**Data for this exercise:**

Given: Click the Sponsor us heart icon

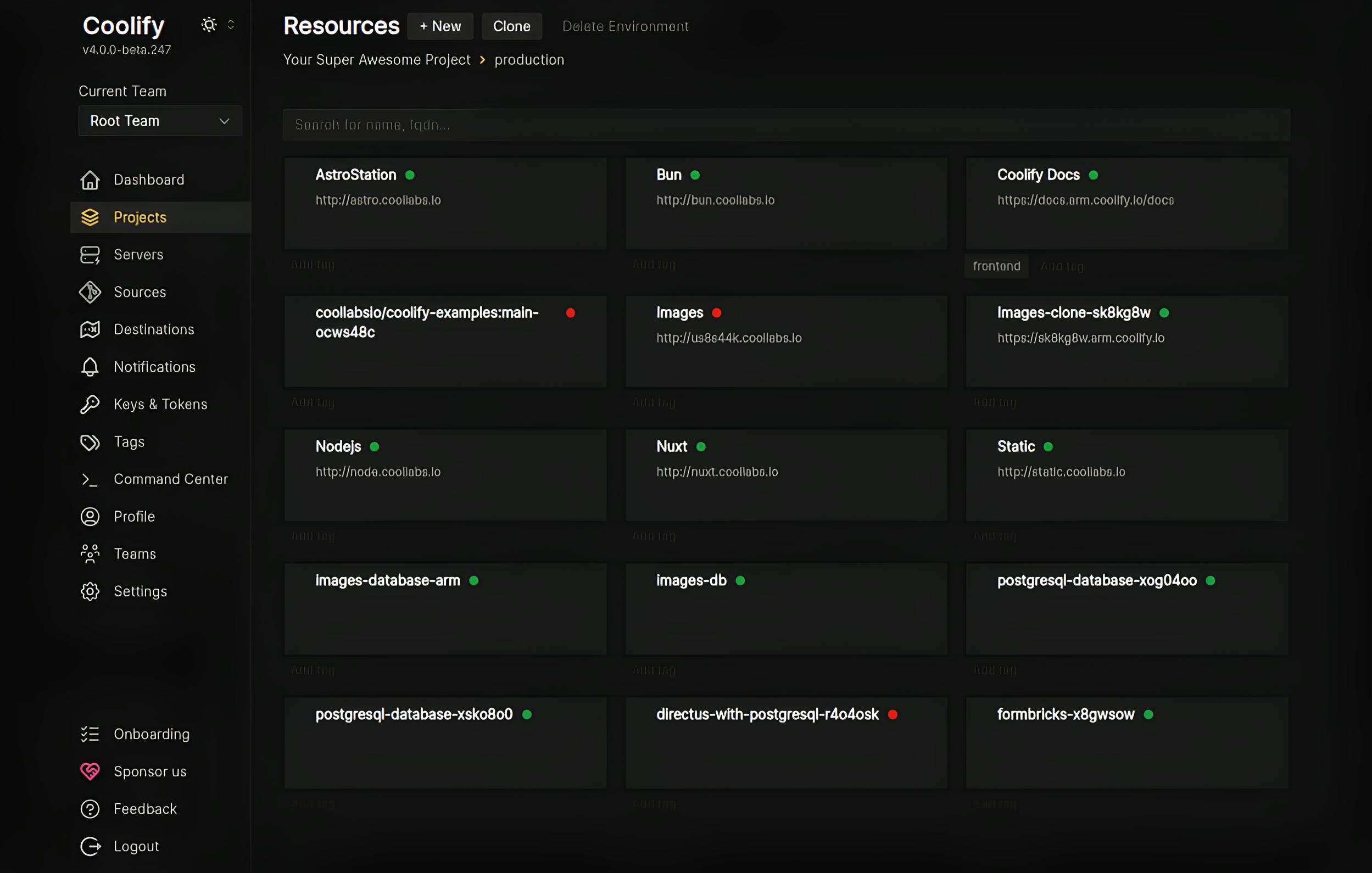Looking at the screenshot, I should click(x=90, y=771).
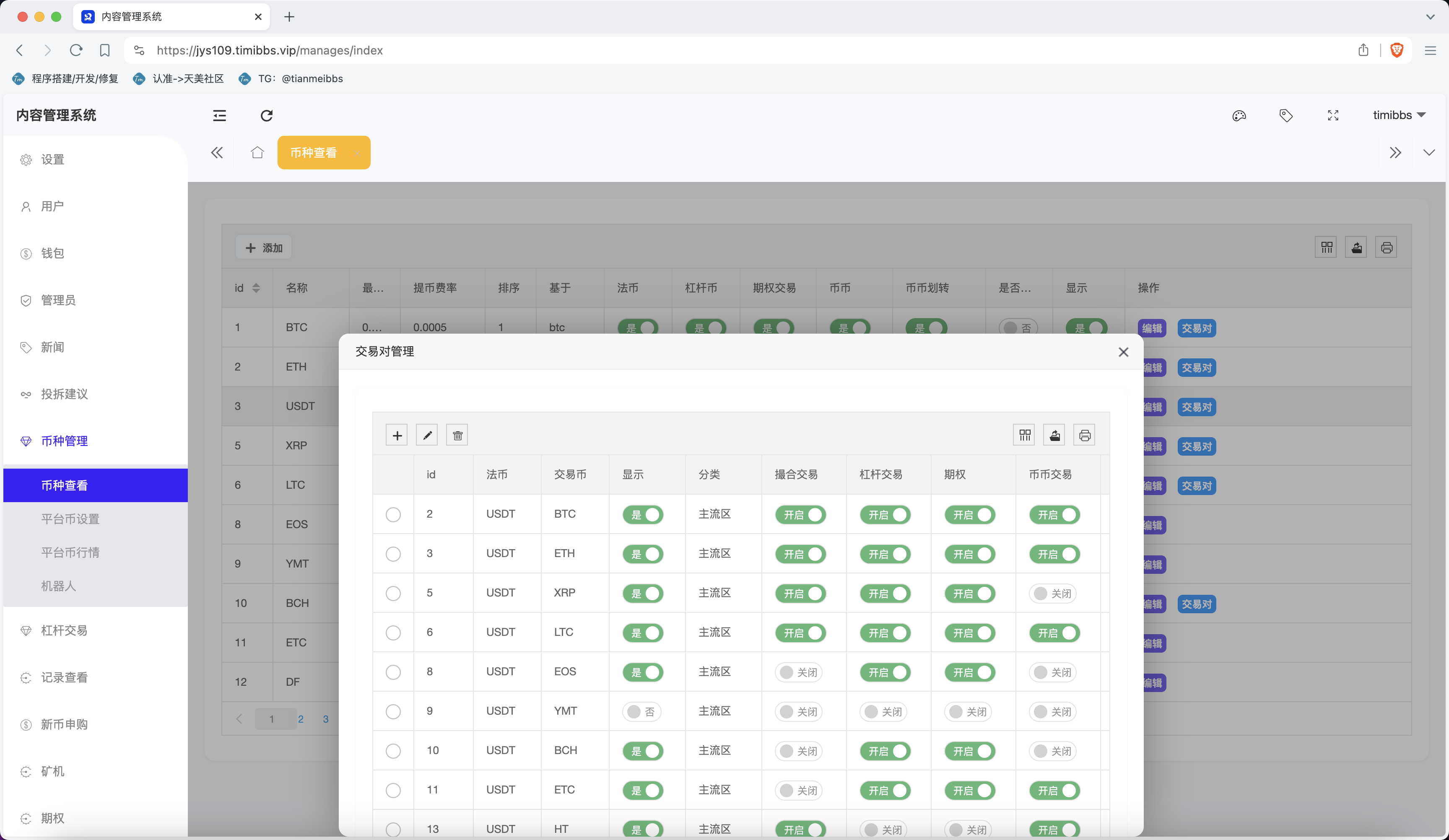
Task: Select the radio button for BTC pair row
Action: (x=393, y=515)
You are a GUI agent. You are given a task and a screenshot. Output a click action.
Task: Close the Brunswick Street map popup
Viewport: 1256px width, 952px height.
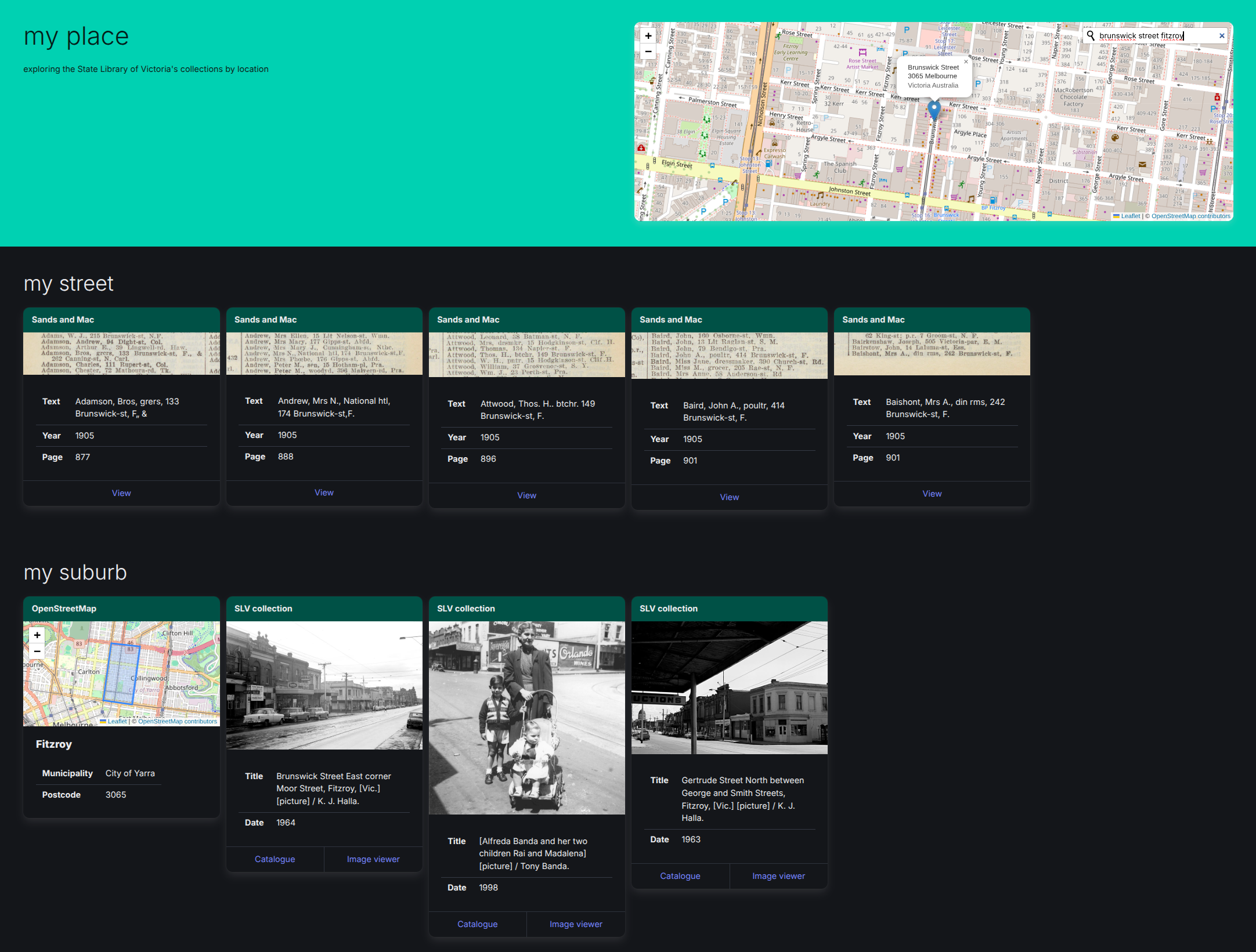[966, 61]
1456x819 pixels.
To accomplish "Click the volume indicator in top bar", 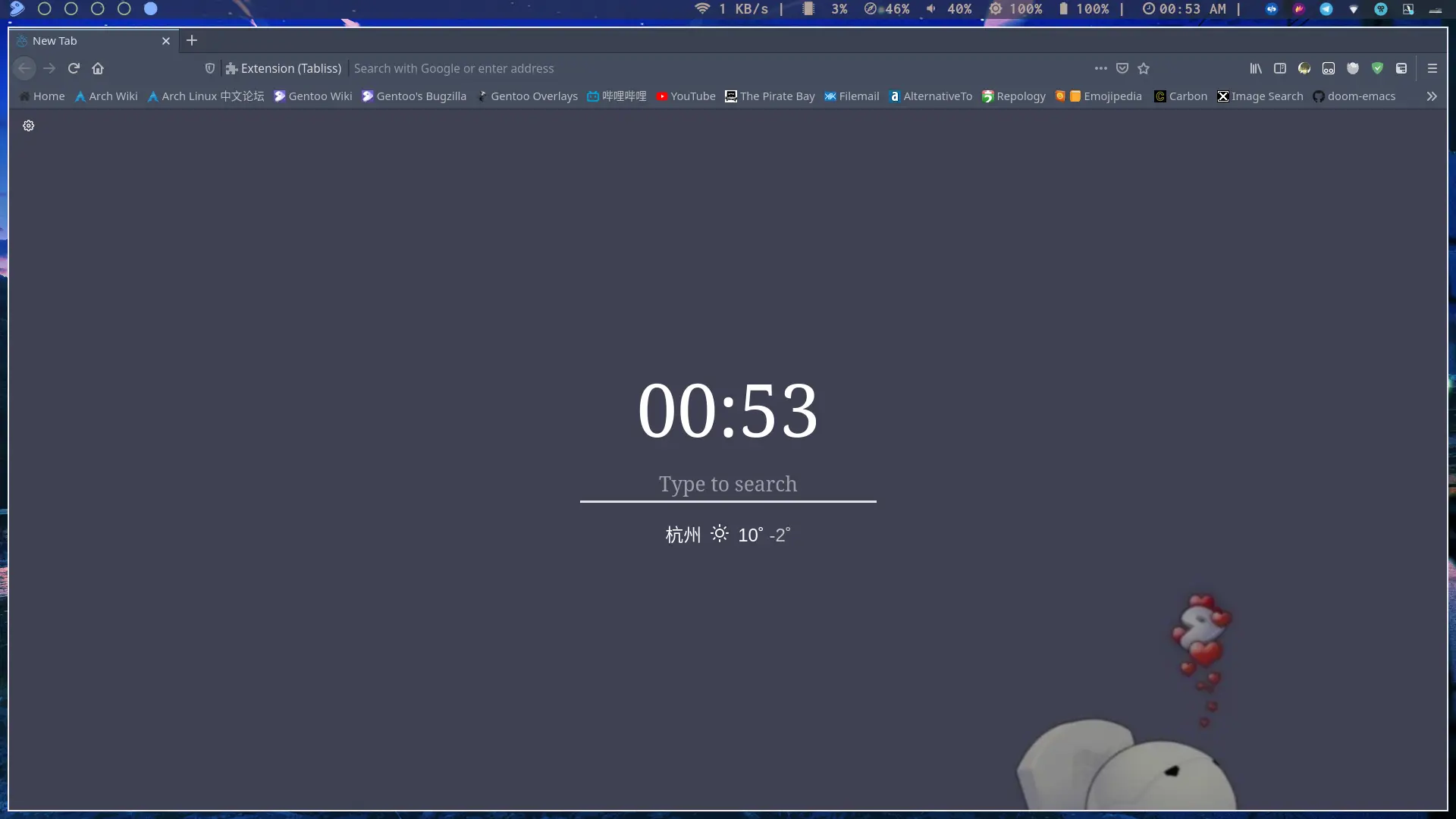I will [948, 9].
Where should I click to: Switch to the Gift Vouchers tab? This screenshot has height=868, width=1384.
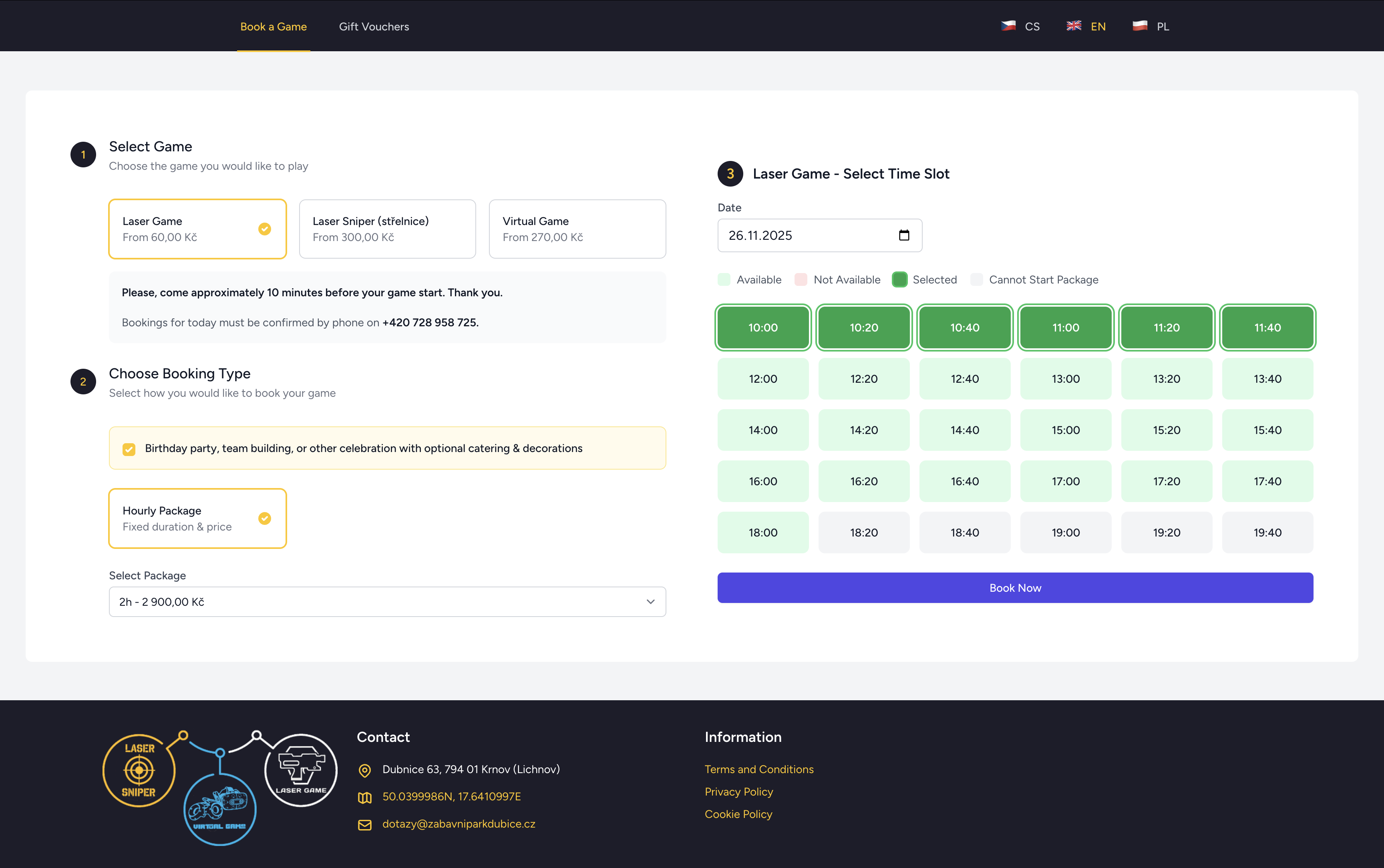[374, 26]
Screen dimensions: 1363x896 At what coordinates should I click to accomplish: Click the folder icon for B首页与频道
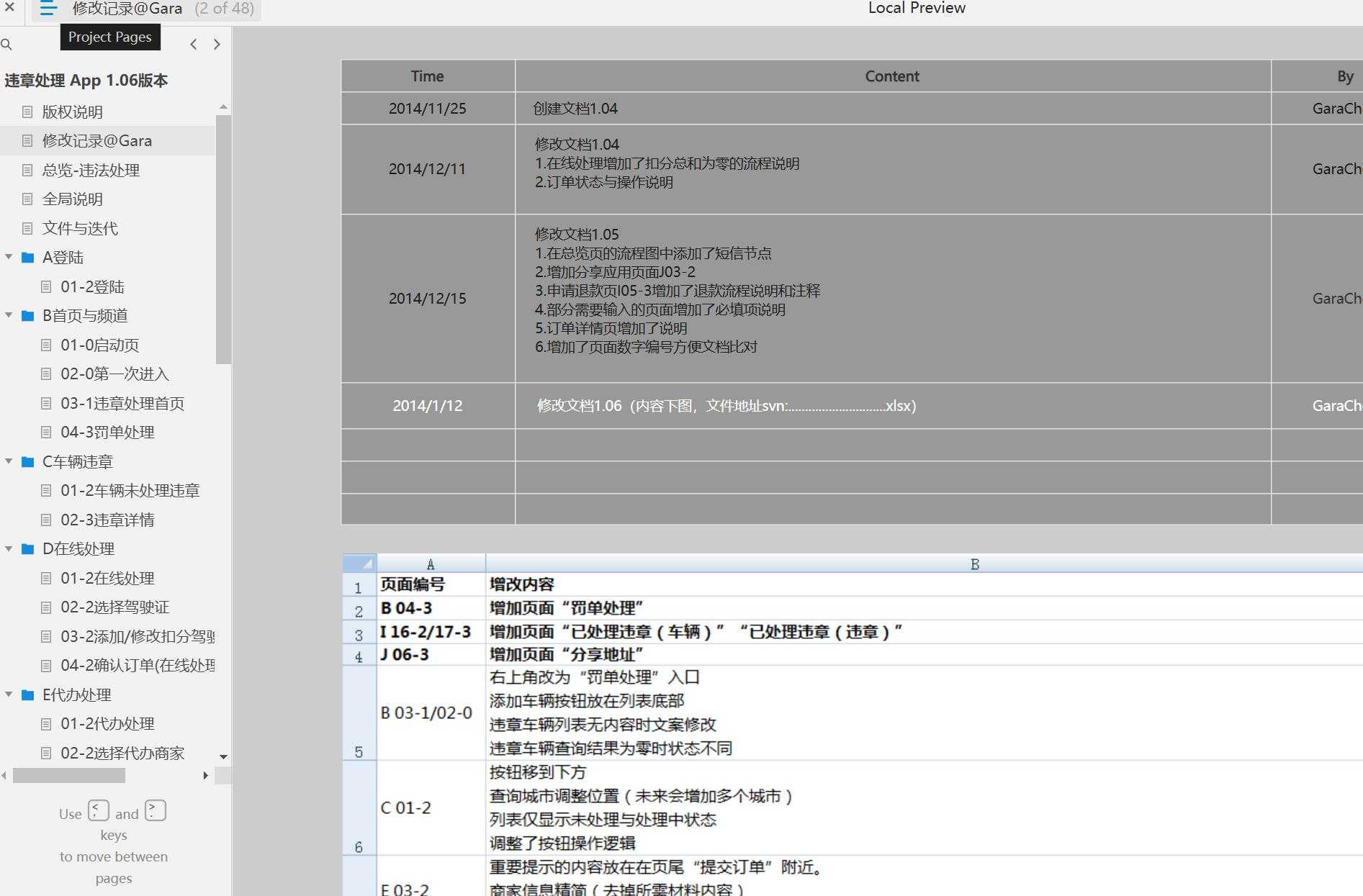[27, 315]
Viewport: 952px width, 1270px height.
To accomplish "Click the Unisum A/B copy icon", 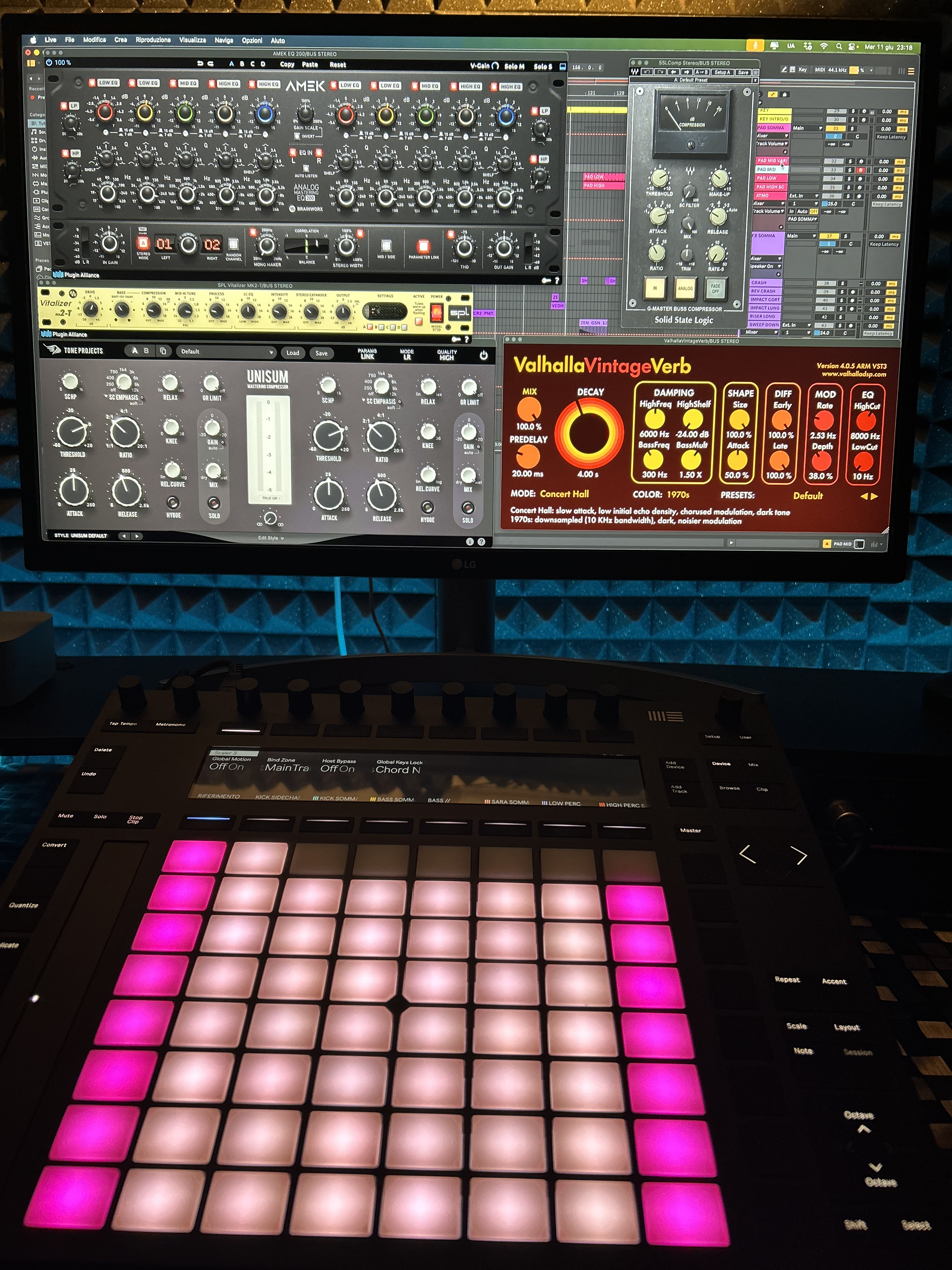I will click(163, 351).
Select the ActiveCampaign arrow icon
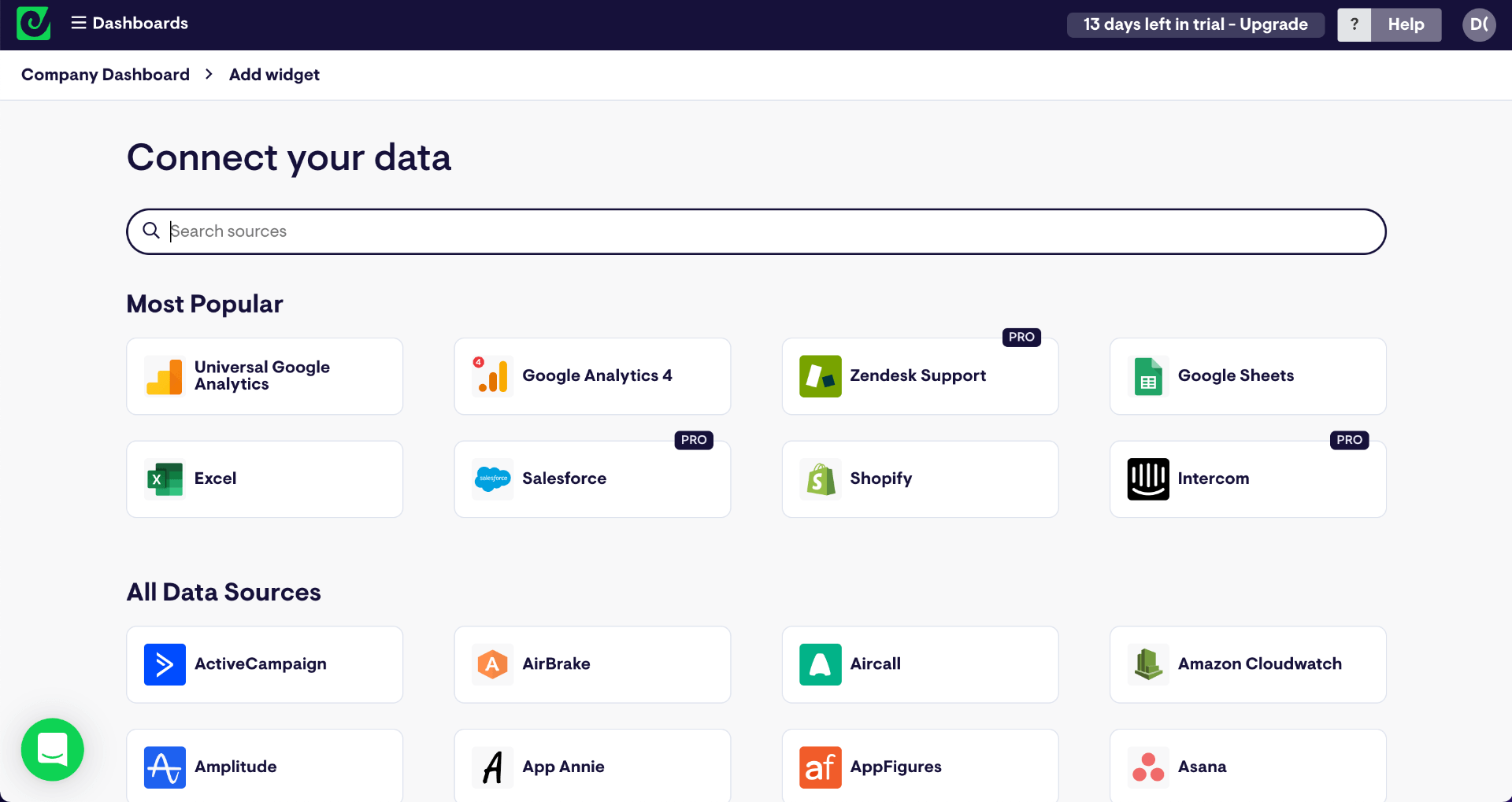This screenshot has width=1512, height=802. pos(164,663)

**Instructions for the task:**
Write out, exactly and with no pictures, the lines of the data from the first through the line containing "1456x819 pixels.".

**Response area:**
Given: Click the Sponsor us heart icon

Looking at the screenshot, I should click(x=90, y=771).
Task: Select the radio button for BTC pair row
Action: (x=393, y=515)
You are a GUI agent. You are given a task and a screenshot. Output a click action.
Task: Close the Brunswick Street map popup
Viewport: 1256px width, 952px height.
[966, 61]
1456x819 pixels.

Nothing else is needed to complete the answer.